Все же я зашел внутрь избы Пирогова. Здесь было полутемно и сильно пахло гарью и гниющей мочалой. Серый налет пыли покрывал элементарную обстановку, состоящую из двух предметов – грубо сколоченного стола и лавки, на которой можно было и спать. Треть единственной комнатенки занимала печь, топившаяся по-черному. В углах гнездилась паутина. Я ужаснулся. В этой тесной конуре много лет жил человек, что-то делал, о чем-то мечтал, может, надеялся на что-то хорошее. Наверняка надеялся, ждал, без надежды человеку не прожить...

Он хранил тайну, этот человек, большую тайну. Я постарался поставить себя на место этого человека. Куда можно спрятать ключ к тайне? Выдолбить тайник в одном из бревен? Сразу бросится в глаза. Нет, не то. Печь? Тоже навряд: ненадежно, печь есть печь, температура. Значит, остается земля. Традиционное, но верное решение. Я бы закопал сокровище в землю!

Своими соображениями я поделился с шефом.

– Все правильно, – согласился тот, – но где конкретно копать? Он ведь мог зарыть где угодно. Лес кругом.

– Да, но нужен ориентир, причем достаточно долговечный, – не сдавался я, – поискать бы?

– Мало ли их? В приключенческих книгах обожают вершины скал, вековые дубы с дуплом или подводные пещеры. Кто знает, что Пирогов мог придумать? Всю тайгу не перекопаешь. – Он бросил взгляд на солнце. – Надо уходить, а не то подведем Сергеева, старик и так слишком много для нас сделал.

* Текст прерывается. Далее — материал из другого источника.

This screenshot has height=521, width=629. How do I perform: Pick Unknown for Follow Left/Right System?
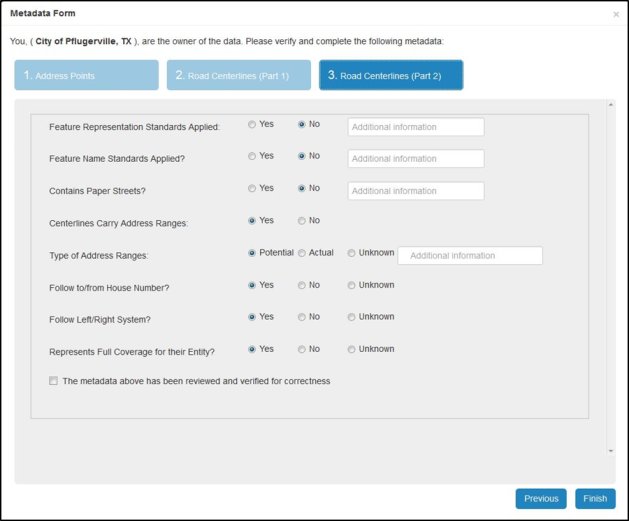click(x=352, y=317)
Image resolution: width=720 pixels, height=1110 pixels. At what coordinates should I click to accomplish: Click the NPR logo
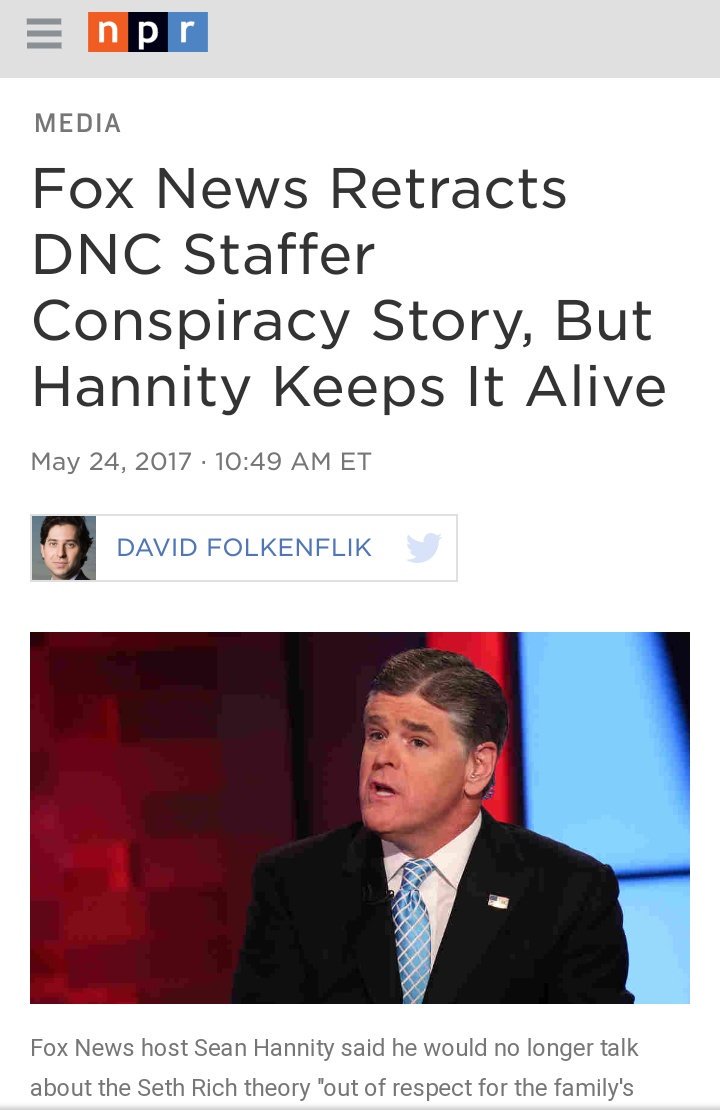click(148, 32)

В этот момент мы услышали сдвоенный выстрел – бах-бах!

ЗАПИСЬ 2

В запале гонки за золотым идолом все как-то забыли о еде и сейчас были приятно удивлены домовито устроенным костериком, около которого хлопотал дядя Сергеев. Ароматный дух шел от кипящего котелка.

Андрей глубоко втянул ноздрями воздух.

– О, это может быть только рябчик! Пища королей и миллионеров. Ничего на свете нет вкуснее бульона из рябчика!

– А, пару всего стрелил, – скромно сказал старик, – попробовать жижи, однако, всем хватит.

– Рябчики! Как интересно! – чуть не запрыгала на месте Инга – Я никогда не пробовала!

И тут, как гром, ударил близкий выстрел. Не безобидный сравнительно хлопок дробового ружья, а резкий, мощный звук боевого оружия.

С Мити Липского свалились очки. Вершинина тихонько ойкнула, Андрей побелел. Я успел еще заметить, что Сергеев мгновенно переломил свою тулку и сноровисто загнал в оба ствола тупоносые жаканы.

Второй выстрел заставил всех пригнуться, хотя стало ясно, что стреляют все же в некотором удалении и, во всяком случае, не в нас.

– Всем быть на месте!

Держа оружие на изготовку, старый егерь, сопровождаемый Андреем, осторожно двинулся в ту сторону, откуда стреляли. Вскоре они углубились в ольшаник. Прошло несколько напряженных минут. Все было тихо, мы начали успокаиваться и даже шепотом строить предположения, оценивая ситуацию.

Наконец из кустов выглянул Андрей.

– Александр, Василий! – крикнул он. – Возьмите топор и веревку и сюда! Только в темпе, в темпе.

Мы схватили требуемое и, не раздумывая, бросились вслед за Андреем. В зарослях ольхи теснились необычно крутые и высокие, почти достигавшие пояса, кочки. Послышалось журчание ручейка, мешавшееся с неясным шумом голосов, и – отчетливо – громкий стон. Я увидел треух Сергеева, его спину, склонившуюся над кем-то. Сергеев в эту минуту откинулся, и я увидел искаженное болью лицо Вальки Кислого.

– Вырубай жерди, будем делать носилки, – громко скомандовал аспирант, добавил вполголоса: – Нога у него, закрытый перелом, возможно, тяжелый.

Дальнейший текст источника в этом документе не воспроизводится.